Statistics question with respect to poll margins of error

This question arises from a remark made on this past week’s West Wing episode. Suppose a poll were taken that showed your candidate 9 points down, and its margin of error was ±3. Suppose the same poll was repeatedly taken over the course of a week, and on all seven days, you were down 9 points. Does this mean that You are in fact 9 points down, and not 6 or 12 — i.e., that the margin of error no longer applies?

Since the normal course of polling is to do a different random sample each time, the samples are independent.* That means there’s no way to know if the 9 point differential is anything more than chance. The margin of error still applies.

If you’re a good pollster to begin with, you don’t even talk about a 9 point differential but always about a 6-12 point differential. But shorthand jargon happens even when people know it to be wrong.

*Technically, they’d be independent anyway, but it would be possible to ask more meaningfully if attitudes had changed in the previous week.

Presumably they polled n people to get a margin of error of +/- 3 (n approx eq 1100). If you polled n different people every day of the week, you’d have 7n total trials, so the margin of error would be less than +/- 3, but there would still be a margin of error. The only way to reduce it to 0 is to poll everyone in the country. If it’s the same n people every day, you’d still have a +/- 3 margin of error, assuming they gave the same reply each day.

That’s not right. Most people are suprised to learn that random sample size really isn’t dependent on the size of the population you are trying to represent. A poll of 1100 people can just as accurately represent the whole country or the whole world as it can your state or your hometown. It is the absolute, not relative size of the sample. Aiming for big numbers won’t achieve anything on its on.

This calculator will show you exactly what I am talking about.. On the top one, Confidence Level = 95%, Confidence Interval = 3 (+/- Margin or error). Now enter a population. A population of 8000 gives you a sample size of 942. Now scale up to the world’s population (6,000,000,000) and you a sample size of 1067.

That sample size of 1100 lets you model any population in the world as long as the sample is truly random. That is the trick however and that is the biggest source of error.

The problem is getting a truly random sample. This is the biggest source of margin of error. It is very difficult to get a truly random sample with polling. Certain types of people won’t talk to the pollers at all and some will lie.

It doesn’t work that way under most circumstances. The margin of error takes into account flaws in the execution and design of the poll. Repeating the same poll should pick up on the same flaws each time. An execption is if there was bias in only one poll such as as PETA convention being held one day.

◆ ◆ ◆ ◆ ◆

CHALLENGE A
Condense the paragraph in the thread on poll margins of error that begins "Presumably they polled n people" into a short bulleted list that keeps its main facts.
CHALLENGE B
Proceed with the thread on poll margins of error, starting after its final sentence.

DATA SHOWN
◆ ◆ ◆ ◆ ◆

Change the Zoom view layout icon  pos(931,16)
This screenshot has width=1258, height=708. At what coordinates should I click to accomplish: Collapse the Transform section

◆ ◆ ◆ ◆ ◆

EXERCISE RESULT A
- A margin of error of +/- 3 implies a poll of n people, with n approximately 1100.
- Polling n different people on each day of the week would give 7n total trials and a margin of error smaller than +/- 3, though some margin of error would remain.
- The margin of error reaches 0 only if everyone in the country is polled.
- Polling the same n people every day would leave the margin of error at +/- 3, assuming they gave the same reply each day.

EXERCISE RESULT B
If the poll is meant to pick real election day results, the poll may not match reality for a variety of reasons. One is that some people will lie about who they are going to vote for if their real candidate isn’t socially popular. Repeating the same poll won’t help that.

In the simplest case, you use a simple random sample, in which subjects are drawn with replacement, with equal proabability for each draw.

You’re estimating P, the proportion of subjects who have some attribute … for example, voting for your guy, or rather, saying that they will.

If you use n subjects, then

Pest= (number of subjects with the attribute)/n and for a 95% confidence interval the form is

[Pest-ME,Pest+ME], where

ME = Margin of Error = 1.96Correction FactorSQRT(Pest(1-Pest)n).

The ME reflects the amount of incertainty due to the effect of using a random sample.

To understand the meaning of the 95% confidence idea, you have to imagine a Family of Samples, each of size n, each drawn in the same random way. Imagine computing a separate confidence interval for each member of the Family of samples: that yields a Family of Intervals.

Approximately 95% of the intervals in the family actually contain the true proportion. The idea is to view single intervals as being drawn randomly from the Family of Intervals.

It is possible in the original example that the first interval is in fact correct, and the others are incorrect. Assuming independence. the probability is something like:

(.95)(.05)(.05)(.05)(.05)*(.05)

However, inference of this type tends top focus on one survey at a time. Polling trend data is usually more informative, with the trend yielding information about the changes in the voter preference.

But viewing voter preference as constant in time is not correct.

Gallup Polls FAQ

Confidence Interval Proportion

But you can get a narrower confidence interval with a greater sample size. Look at the second calculator. Input a sample size of 1100 with a population of 300 million. The confidence interval is +/- 2.95. Now increase the sample size to 7700. The confidence interval narrows to +/- 1.1. I understand that 1100 people can represent 300 million, but more people gives more confidence. Greater sample size means less variance.

Of course getting a true random sample is difficult. My answer was implicitly assuming that the sample was truly random.

The simplest formula for standard error is

SQRT(P*(1-P)/n), which is maximised at P=.50=1/2, so, the worst precision in the simplest case is no worse than

SQRT((1/2)*(1/2)/n) = SQRT(1/4n), which indeed drops precipitously with increasing n.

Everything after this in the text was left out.